Data all too often is used to make decisions rather than influence decisions. And, as more data becomes available to us, we consume it like nacho chips covered with intellectual cheese and jalapeños.

Data Is a Great Storyteller, But Sometimes It Skips a Few Chapters

A few years ago, we had client who had a very simple goal—to be rated the No. 1 health plan in America. Reams of data and research gave us plenty of logical and linear ammunition to help move them up one place to the coveted No. 1 ranking. Logical insights as well as emotional insights pertaining to people’s use of and relationships with their health plans. It was all good and useful information, but there was no consideration for context.

Turns out that during the same period we were concepting, the health care debate was raging and it was an election year.

The health care debate was arguably the most polarizing debate of the last decade.

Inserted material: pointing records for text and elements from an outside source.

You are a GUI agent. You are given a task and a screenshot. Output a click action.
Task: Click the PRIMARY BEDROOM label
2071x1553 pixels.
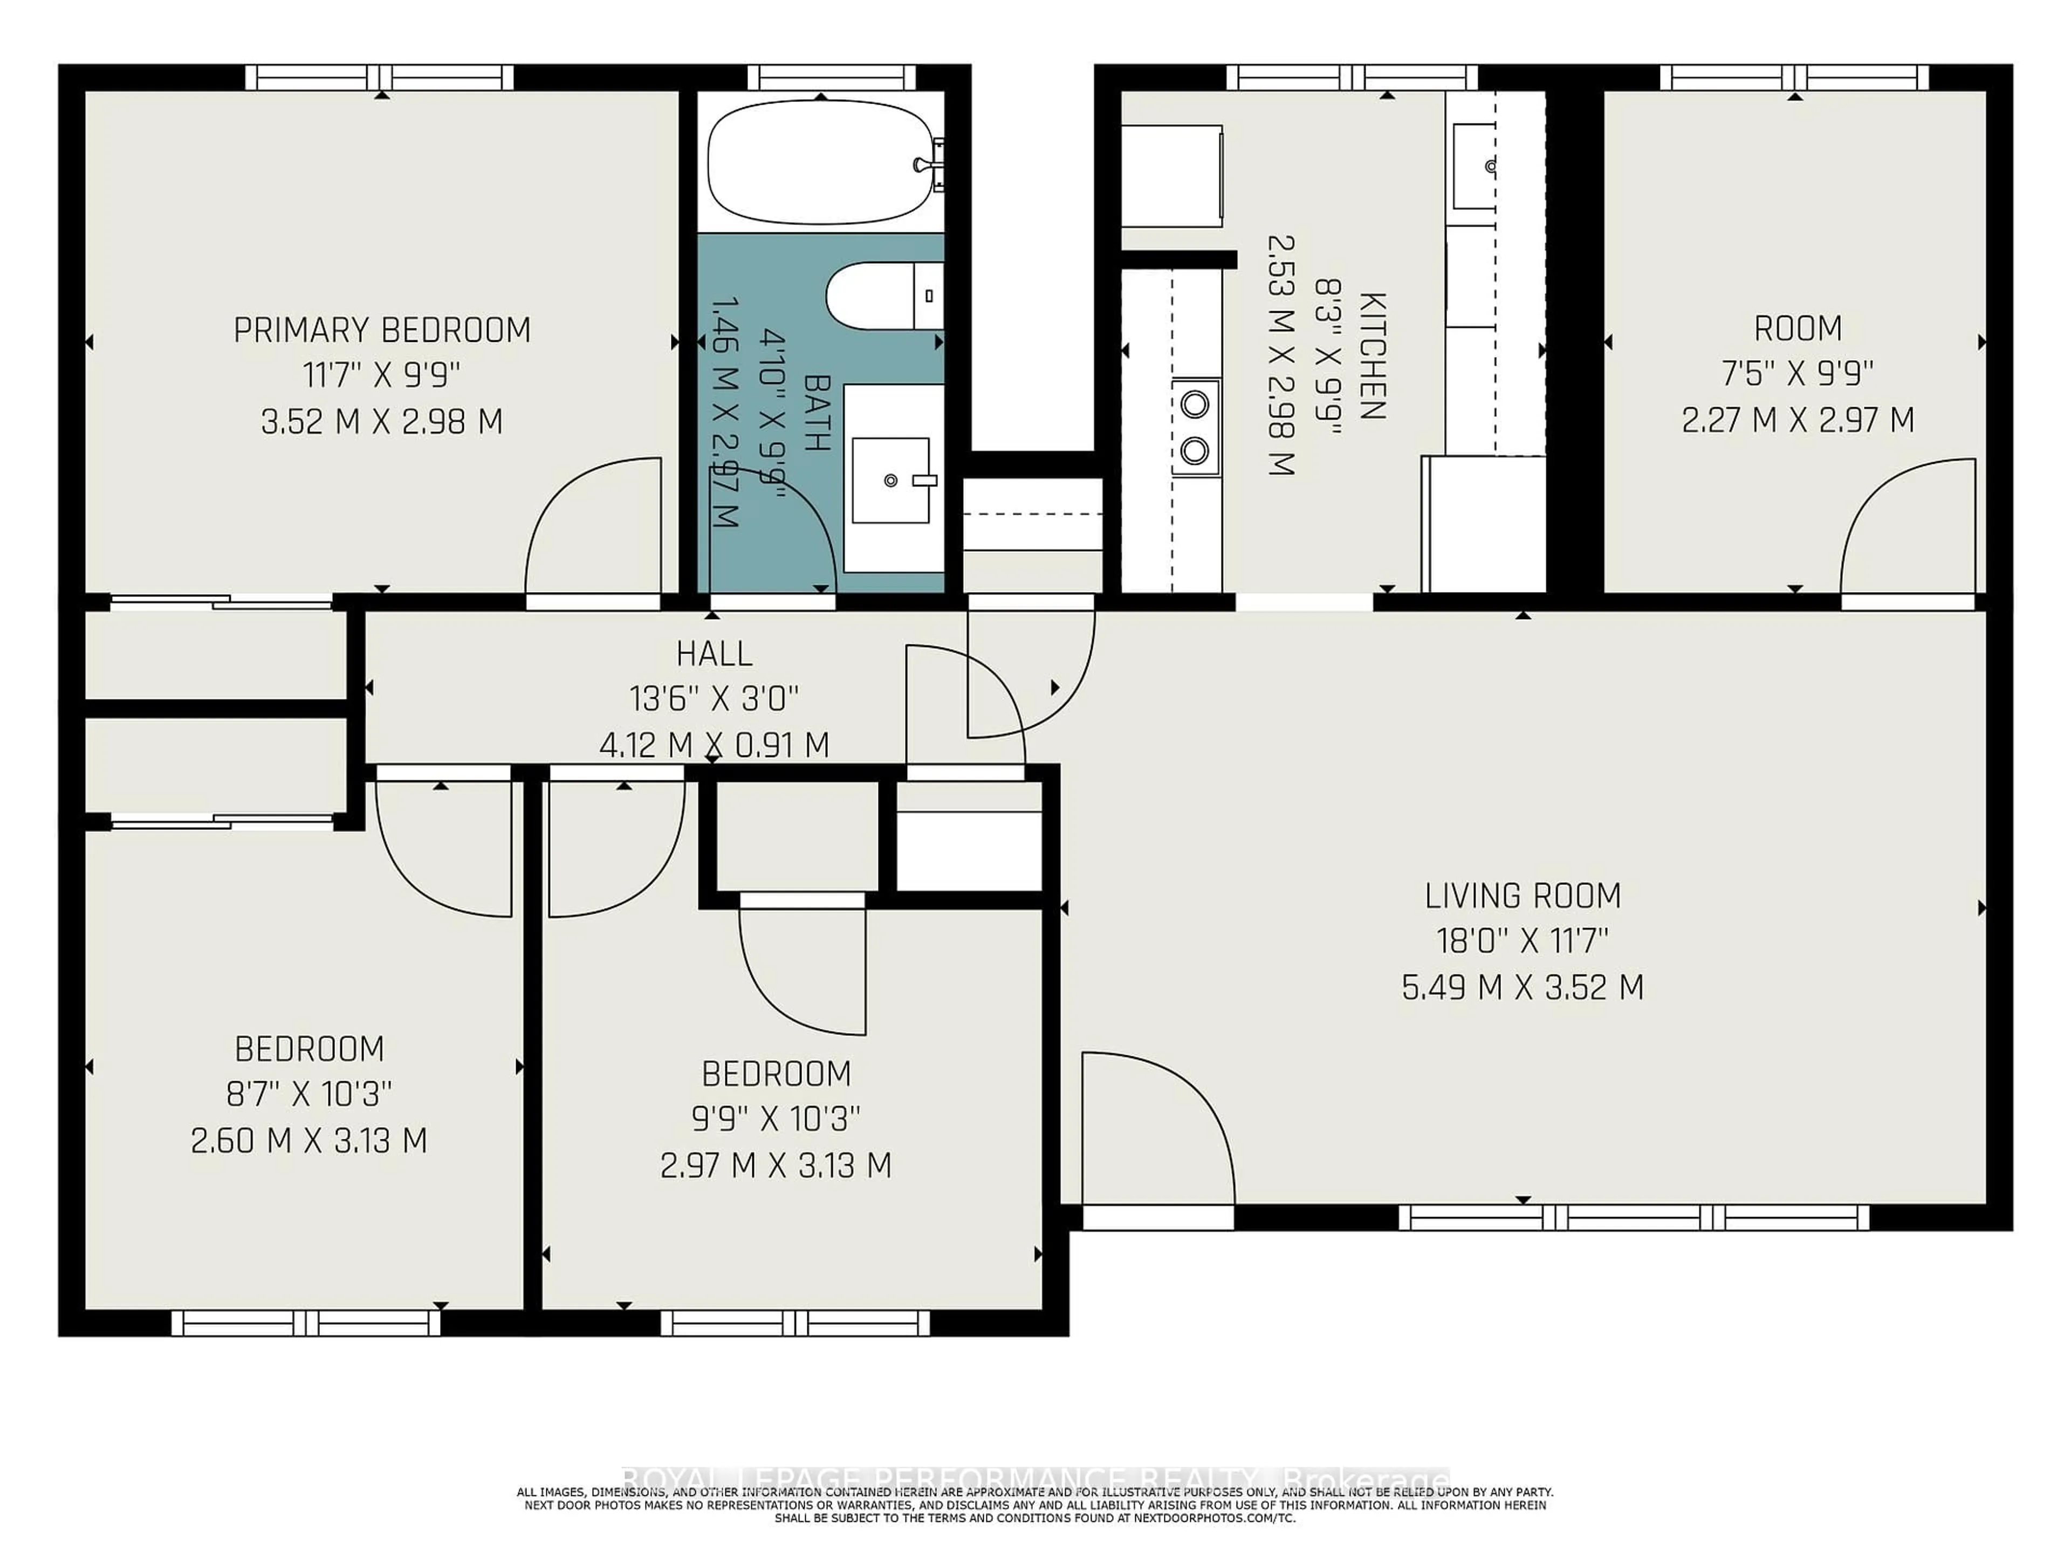tap(381, 331)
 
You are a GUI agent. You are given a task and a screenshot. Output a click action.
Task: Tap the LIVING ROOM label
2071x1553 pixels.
tap(1523, 896)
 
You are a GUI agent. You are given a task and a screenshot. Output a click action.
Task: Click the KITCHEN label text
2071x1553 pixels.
tap(1371, 356)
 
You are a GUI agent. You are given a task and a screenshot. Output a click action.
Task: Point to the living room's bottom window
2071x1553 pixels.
tap(1634, 1217)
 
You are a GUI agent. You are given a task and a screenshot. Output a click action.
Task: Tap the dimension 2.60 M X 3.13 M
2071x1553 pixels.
tap(309, 1140)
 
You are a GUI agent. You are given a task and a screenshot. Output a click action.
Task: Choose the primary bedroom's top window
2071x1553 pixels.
tap(379, 77)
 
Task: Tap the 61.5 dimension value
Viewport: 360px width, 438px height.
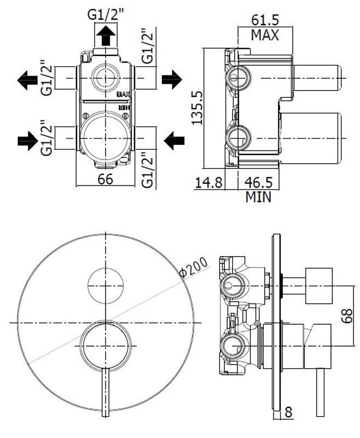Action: [265, 20]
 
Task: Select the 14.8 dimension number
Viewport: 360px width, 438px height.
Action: [208, 183]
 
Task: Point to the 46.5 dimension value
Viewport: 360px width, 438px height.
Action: [258, 183]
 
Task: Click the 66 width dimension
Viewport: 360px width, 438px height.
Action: [105, 179]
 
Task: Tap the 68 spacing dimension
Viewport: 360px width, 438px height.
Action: [347, 316]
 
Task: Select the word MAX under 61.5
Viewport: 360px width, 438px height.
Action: [265, 35]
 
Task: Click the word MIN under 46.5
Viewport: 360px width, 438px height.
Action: [258, 197]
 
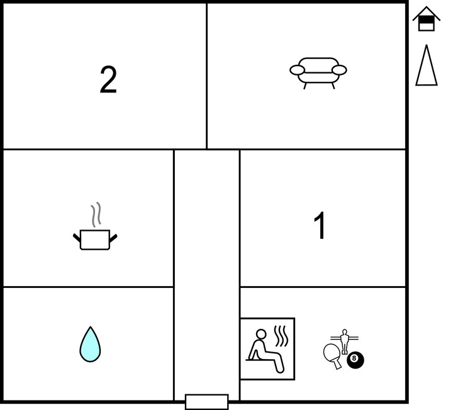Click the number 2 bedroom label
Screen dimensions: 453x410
click(x=108, y=79)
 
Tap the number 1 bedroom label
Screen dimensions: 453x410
click(x=320, y=225)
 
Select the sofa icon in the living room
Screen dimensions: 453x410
click(x=318, y=73)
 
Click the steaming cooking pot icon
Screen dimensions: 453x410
click(x=95, y=226)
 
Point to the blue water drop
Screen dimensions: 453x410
click(x=90, y=344)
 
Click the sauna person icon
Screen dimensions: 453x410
click(x=267, y=349)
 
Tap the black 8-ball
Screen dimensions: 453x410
click(x=355, y=360)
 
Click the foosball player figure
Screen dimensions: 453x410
click(x=344, y=341)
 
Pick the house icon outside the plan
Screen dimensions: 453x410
click(x=427, y=19)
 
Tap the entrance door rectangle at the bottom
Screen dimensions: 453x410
click(x=206, y=402)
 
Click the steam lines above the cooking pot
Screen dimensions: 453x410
click(x=96, y=214)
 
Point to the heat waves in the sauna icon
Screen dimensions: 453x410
click(x=281, y=336)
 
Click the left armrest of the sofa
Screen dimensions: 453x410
click(x=297, y=70)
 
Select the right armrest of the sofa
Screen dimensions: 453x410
click(x=339, y=70)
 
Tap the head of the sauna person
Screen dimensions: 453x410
click(x=261, y=335)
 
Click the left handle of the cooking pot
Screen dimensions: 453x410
click(x=77, y=238)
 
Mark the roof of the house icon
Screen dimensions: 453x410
click(x=427, y=14)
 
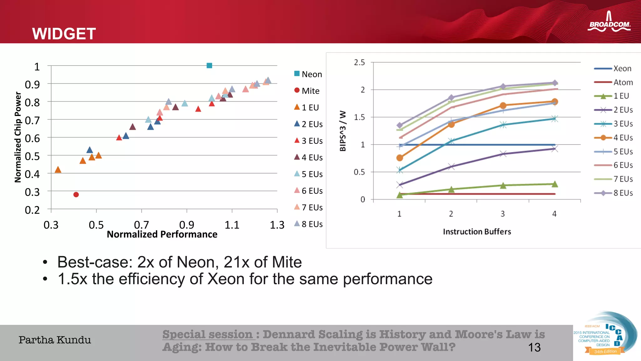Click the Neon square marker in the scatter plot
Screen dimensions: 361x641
(x=209, y=65)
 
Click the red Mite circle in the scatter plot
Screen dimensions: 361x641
(x=76, y=195)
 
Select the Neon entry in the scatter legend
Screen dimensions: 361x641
(x=308, y=74)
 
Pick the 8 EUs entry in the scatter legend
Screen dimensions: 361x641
(x=308, y=224)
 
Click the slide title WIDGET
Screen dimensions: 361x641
(x=64, y=34)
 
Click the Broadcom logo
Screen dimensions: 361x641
(x=609, y=22)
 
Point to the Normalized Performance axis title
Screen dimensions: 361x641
(x=162, y=234)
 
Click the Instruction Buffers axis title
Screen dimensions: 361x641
(x=477, y=232)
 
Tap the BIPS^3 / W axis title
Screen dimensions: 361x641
(x=343, y=131)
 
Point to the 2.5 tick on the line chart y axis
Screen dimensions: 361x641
(x=359, y=62)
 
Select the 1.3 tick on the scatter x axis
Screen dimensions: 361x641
(x=277, y=225)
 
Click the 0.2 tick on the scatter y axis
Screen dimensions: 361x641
(x=32, y=210)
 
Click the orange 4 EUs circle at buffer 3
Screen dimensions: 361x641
(x=503, y=106)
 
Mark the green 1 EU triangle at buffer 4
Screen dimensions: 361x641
(x=555, y=184)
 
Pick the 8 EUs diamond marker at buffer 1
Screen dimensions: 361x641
(x=400, y=125)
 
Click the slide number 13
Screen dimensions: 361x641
(x=534, y=347)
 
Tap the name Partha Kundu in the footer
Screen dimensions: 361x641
(x=55, y=340)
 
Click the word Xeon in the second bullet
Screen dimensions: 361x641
(x=226, y=279)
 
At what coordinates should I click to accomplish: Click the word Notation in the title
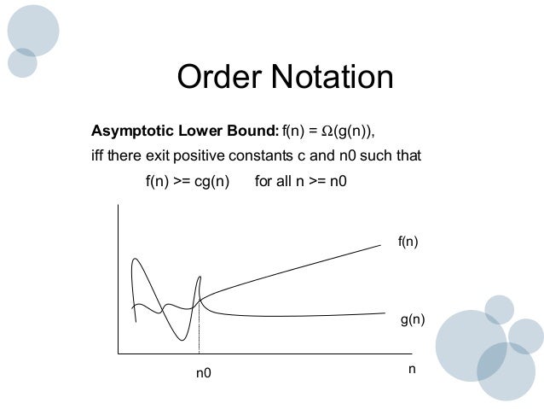tap(332, 78)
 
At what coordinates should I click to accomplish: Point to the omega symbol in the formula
tap(327, 131)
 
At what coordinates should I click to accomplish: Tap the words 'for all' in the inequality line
tap(275, 182)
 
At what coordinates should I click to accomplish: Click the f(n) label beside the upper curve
tap(409, 243)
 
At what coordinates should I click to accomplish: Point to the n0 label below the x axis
tap(203, 373)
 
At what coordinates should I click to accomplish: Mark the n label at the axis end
tap(412, 369)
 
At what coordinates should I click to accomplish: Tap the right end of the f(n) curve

No matter what your position, half the people would vilify and castigate you.

Our client was in the health care business. Not a good place to be. That anger and frustration with the whole category was not captured in any data mining exercise. To add to the frustration, we were planning a rebrand in an election year, and everyone is pissed off at advertising during an election year.

So, we took a totally different tact. We admitted two realities. No one wants ever to think about their health plan, and we are not so self-important to assume that you should.

And, while health plans are not simple, they sure can be simpler.

In short, we admitted that health care is dauntingly complicated. But, we are working to make it less so. Because Simple Makes Us All Feel Better. Not the kind of blunt honesty you hear in an election year. And that’s what made us excited about the opportunities this approach presented.

The company was named the top ranked health plan in America some months later.

Data Is Overinflated

Data is awesome. And everyone is using it. In fact, the Cleveland Browns just hired a renowned data geek, a baseball sabermetrician to run their football operation.

I’m of a mind that you simply can’t manage a game played by humans or manage an agency populated by humans by unilaterally embracing data. There is a feel and art to this craft, for it is a craft of instinct.

And sometimes you can’t validate instinct. You just have to go with it.

A great manager or coach, like a great CMO, takes all the information available, including his or her own personal experiences and feel for the game or situation, and makes a snap decision at game speed. And, he or she makes that decision with confidence and without hesitation, because if you hesitate opportunity may pass you by.

I have always lived by the creed that it is better to make a bad decision than no decision. Study data, share data, embrace data but don’t sit still with data. Move. And when the data says one thing but your gut says another, take a minute and let data and gut talk it out. Magic happens when that conversation takes place.

For the Record, Gut Is Data

In addition to leading our company, I am also a high school basketball coach. I look at film, study tendencies, prepare for what other teams will try to do. But, in the flow of a game, my players have to play with instinct and feel, and make snap decisions. I do my best to prepare them with data, while demanding they play with instinct. And I tell them to play fast and make the game faster.

I preach to all my basketball players the same thing I preach to my folks here at the agency—everyone makes mistakes. Just make them quickly and don’t make them again.

The embracing of data is the attempt to mitigate risk. I like that. But when you start to believe data can eliminate risk, bad things can happen. Greatness rarely happens without risk.

So, as 2016 begins in earnest and opportunities/challenges present themselves, stop yearning to be skinny. Remind yourself of what it feels like to make a decision because you know in your gut it is the right thing to do.

Painting by numbers is for the lazy. Decision making by the numbers is no less so.